## Instructions to follow
From the data underneath, reproduce exactly the stretch that begins at the line with "Trouver une boutique (1352, 1737)" and ends after the line with "frauen in führungspositionen (935, 1021)".

(Source records)
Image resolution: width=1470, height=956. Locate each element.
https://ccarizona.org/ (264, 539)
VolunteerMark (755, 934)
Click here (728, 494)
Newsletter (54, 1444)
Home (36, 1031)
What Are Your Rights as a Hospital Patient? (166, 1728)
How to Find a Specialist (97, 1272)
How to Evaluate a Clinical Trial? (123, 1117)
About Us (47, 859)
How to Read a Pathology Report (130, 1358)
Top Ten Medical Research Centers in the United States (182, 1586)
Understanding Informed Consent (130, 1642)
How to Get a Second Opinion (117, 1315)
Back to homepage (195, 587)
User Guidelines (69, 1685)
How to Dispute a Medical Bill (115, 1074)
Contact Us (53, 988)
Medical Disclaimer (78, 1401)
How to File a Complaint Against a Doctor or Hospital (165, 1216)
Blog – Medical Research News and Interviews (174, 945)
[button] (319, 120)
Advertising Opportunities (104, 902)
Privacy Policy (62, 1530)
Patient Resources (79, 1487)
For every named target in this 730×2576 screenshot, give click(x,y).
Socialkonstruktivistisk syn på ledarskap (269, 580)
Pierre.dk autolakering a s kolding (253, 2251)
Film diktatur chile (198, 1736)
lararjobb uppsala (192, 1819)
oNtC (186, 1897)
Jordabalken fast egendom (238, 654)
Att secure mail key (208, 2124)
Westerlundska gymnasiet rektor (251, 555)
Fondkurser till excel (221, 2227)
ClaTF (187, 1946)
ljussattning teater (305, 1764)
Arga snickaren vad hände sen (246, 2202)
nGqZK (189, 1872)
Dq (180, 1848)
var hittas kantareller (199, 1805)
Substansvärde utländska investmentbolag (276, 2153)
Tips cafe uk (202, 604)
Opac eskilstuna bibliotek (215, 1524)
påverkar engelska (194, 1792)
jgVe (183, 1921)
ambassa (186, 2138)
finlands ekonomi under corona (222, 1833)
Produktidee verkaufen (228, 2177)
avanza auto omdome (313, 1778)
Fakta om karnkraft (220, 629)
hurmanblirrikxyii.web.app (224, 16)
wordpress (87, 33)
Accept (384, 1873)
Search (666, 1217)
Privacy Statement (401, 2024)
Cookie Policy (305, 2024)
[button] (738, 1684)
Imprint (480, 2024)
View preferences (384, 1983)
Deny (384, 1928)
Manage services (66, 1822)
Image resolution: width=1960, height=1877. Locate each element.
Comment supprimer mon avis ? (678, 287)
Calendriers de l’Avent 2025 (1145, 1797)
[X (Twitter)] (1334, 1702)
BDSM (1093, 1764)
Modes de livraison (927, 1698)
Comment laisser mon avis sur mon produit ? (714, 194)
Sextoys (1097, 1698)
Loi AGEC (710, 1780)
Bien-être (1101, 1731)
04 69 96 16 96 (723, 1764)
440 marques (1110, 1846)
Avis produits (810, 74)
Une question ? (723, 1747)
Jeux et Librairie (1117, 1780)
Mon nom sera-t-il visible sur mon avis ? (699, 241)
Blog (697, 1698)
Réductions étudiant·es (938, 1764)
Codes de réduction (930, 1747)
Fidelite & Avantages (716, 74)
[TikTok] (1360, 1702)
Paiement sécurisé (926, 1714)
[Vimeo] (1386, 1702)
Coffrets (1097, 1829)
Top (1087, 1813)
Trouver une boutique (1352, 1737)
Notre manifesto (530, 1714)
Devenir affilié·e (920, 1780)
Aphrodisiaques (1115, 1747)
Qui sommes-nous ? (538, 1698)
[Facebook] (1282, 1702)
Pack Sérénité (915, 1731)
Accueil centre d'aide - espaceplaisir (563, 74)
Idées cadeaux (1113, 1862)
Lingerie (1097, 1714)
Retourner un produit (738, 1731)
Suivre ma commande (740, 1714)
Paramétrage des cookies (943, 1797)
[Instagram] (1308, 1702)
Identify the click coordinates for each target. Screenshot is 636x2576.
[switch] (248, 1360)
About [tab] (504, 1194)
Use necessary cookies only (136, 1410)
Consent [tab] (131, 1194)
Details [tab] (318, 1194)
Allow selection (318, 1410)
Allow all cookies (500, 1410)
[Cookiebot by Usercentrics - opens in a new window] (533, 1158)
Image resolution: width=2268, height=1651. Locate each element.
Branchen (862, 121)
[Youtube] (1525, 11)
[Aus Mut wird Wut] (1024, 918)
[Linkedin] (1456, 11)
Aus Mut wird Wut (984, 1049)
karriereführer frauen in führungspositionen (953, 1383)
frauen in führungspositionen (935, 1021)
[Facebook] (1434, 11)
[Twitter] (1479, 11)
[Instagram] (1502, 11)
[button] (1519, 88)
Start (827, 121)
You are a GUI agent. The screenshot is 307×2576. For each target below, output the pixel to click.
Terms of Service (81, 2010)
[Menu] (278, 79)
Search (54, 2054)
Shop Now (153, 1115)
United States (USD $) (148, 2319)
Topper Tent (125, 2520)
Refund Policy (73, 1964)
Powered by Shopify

## Solution to this task
Trouver une boutique (1352, 1737)
Notre manifesto (530, 1714)
Devenir affilié·e (920, 1780)
Aphrodisiaques (1115, 1747)
Qui sommes-nous ? (538, 1698)
[Facebook] (1282, 1702)
Pack Sérénité (915, 1731)
Accueil centre d'aide - espaceplaisir (563, 74)
Idées cadeaux (1113, 1862)
Lingerie (1097, 1714)
Retourner un produit (738, 1731)
Suivre ma commande (740, 1714)
Paramétrage des cookies (943, 1797)
[Instagram] (1308, 1702)
Identify the click coordinates for each target. Screenshot is 636x2576.
[switch] (248, 1360)
About [tab] (504, 1194)
Use necessary cookies only (136, 1410)
Consent [tab] (131, 1194)
Details [tab] (318, 1194)
Allow selection (318, 1410)
Allow all cookies (500, 1410)
[Cookiebot by Usercentrics - opens in a new window] (533, 1158)
Image resolution: width=2268, height=1651. Locate each element.
Branchen (862, 121)
[Youtube] (1525, 11)
[Aus Mut wird Wut] (1024, 918)
[Linkedin] (1456, 11)
Aus Mut wird Wut (984, 1049)
karriereführer frauen in führungspositionen (953, 1383)
frauen in führungspositionen (935, 1021)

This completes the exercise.